"From Eden"  is a song recorded by Irish singer-songwriter Hozier for his 2014 eponymous debut studio album. It was released on 9 March 2014 as the second single from the record and peaked at number two on the Irish Singles Chart and number fifteen on the Billboard Hot Rock and Alternative Songs Chart. An accompanying music video was released in November 2014, featuring  actress Katie McGrath.

Writing and composition
"From Eden" is the sixth track from the album, written by Hozier alone. "From Eden" is one of the experimental tracks on the album, with Motown influences breaking down a flamenco bridge while returning to religious metaphor; the lyrics contain "torturous Biblical ponderings", with Hozier slithering from the Garden of Eden to confront a love he deems "familiar/like my mirror, years ago". In rhythmical terms, the track follows a predominantly 5/4 time signature.

Critical reception
"From Eden" received praise from critics; The Irish Times commended the track for its "grit and substance" and exclaimed that Hozier's vocals contained a "blue-eyed, soulful delivery", while PopMatters stated that the song saw the Four Tops quartet "put their arms around young Hozier" as he realises a "journey as much about finding himself as it is about finding the girl."

Commercial performance 
The song peaked at number 15 on the Billboard Hot Rock & Alternative Songs Chart and number 2 on the Irish Singles Chart. "From Eden" also scored within the Top 100 charting positions in the UK, Canada, and Belgium, respectively. "From Eden" is certified gold in the United Kingdom and Australia.

Music video
The official music video for "From Eden" was released on 18 November 2014. Actress Katie McGrath and child actor Tate Birchmore star alongside Hozier in the video, which contrasts a "life of crime" with the breezy melody and lyrics, resulting in conflicting emotional circumstances.

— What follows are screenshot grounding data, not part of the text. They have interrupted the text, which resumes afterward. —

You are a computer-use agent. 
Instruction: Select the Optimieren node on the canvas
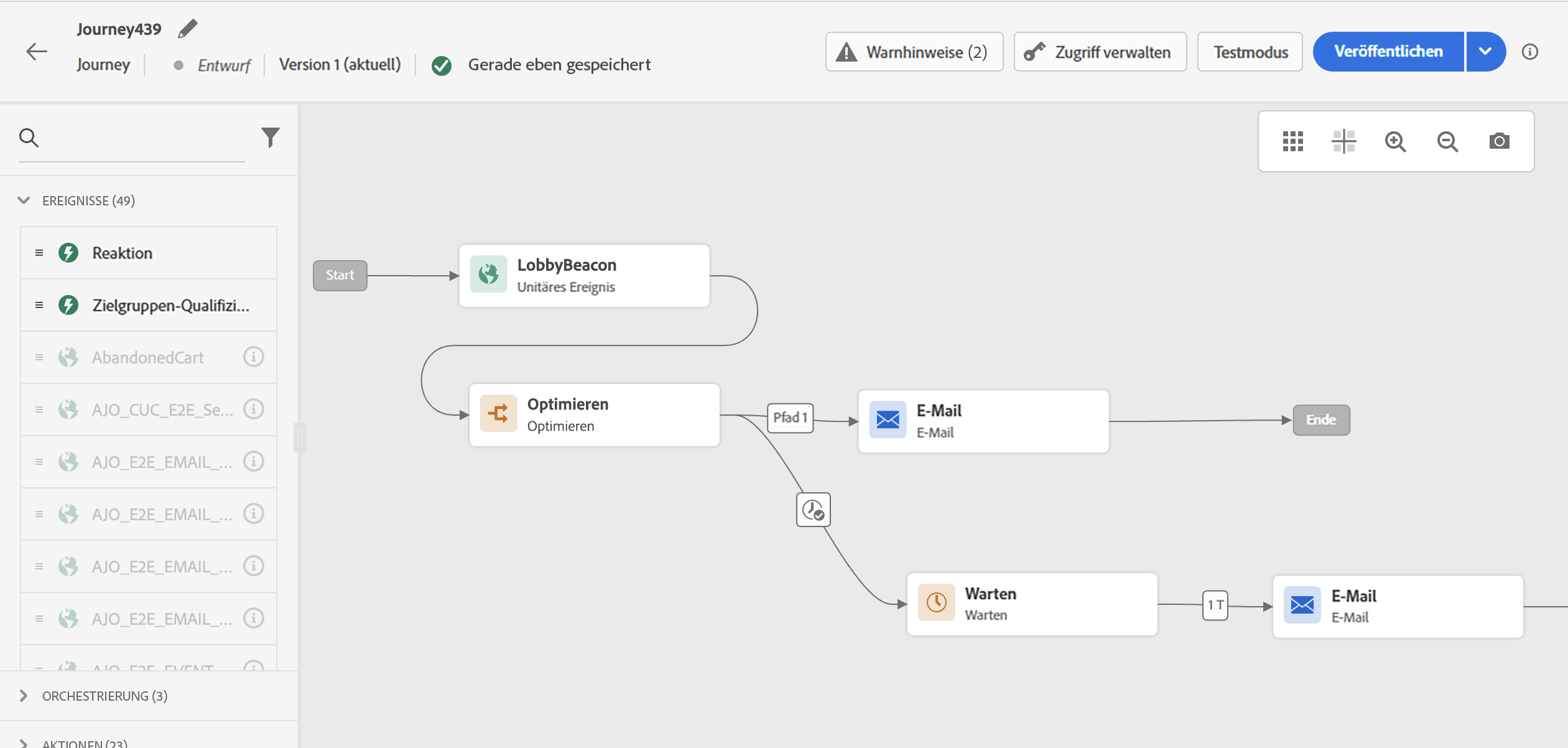(594, 414)
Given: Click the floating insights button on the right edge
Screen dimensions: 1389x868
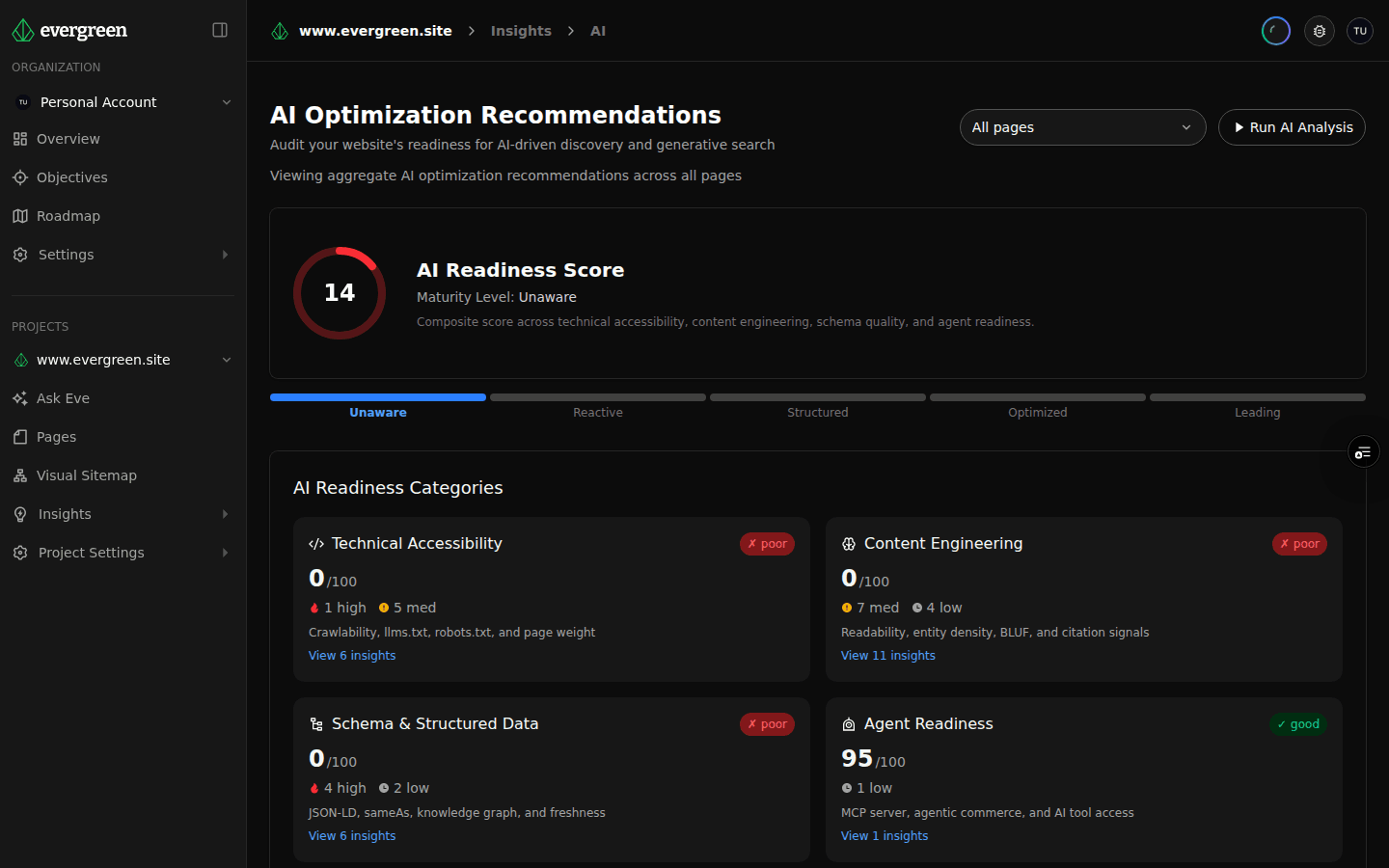Looking at the screenshot, I should 1363,451.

It depicts Hozier as an outlaw with his companion, McGrath, and young boy they've taken into their company while on the run. Hozier robs a gas station and the trio commandeer a house in which to spend the night; the pair are subsequently caught, with the boy being taken from their custody. It is revealed that the couple had found the boy alone in a dilapidated house. The video has garnered over 43 million views on YouTube.

Charts

Weekly charts

Year-end charts

Certifications

Release history

References

2014 singles
2014 songs
Hozier (musician) songs
Island Records singles
Hozier (musician) EPs
Songs written by Hozier (musician)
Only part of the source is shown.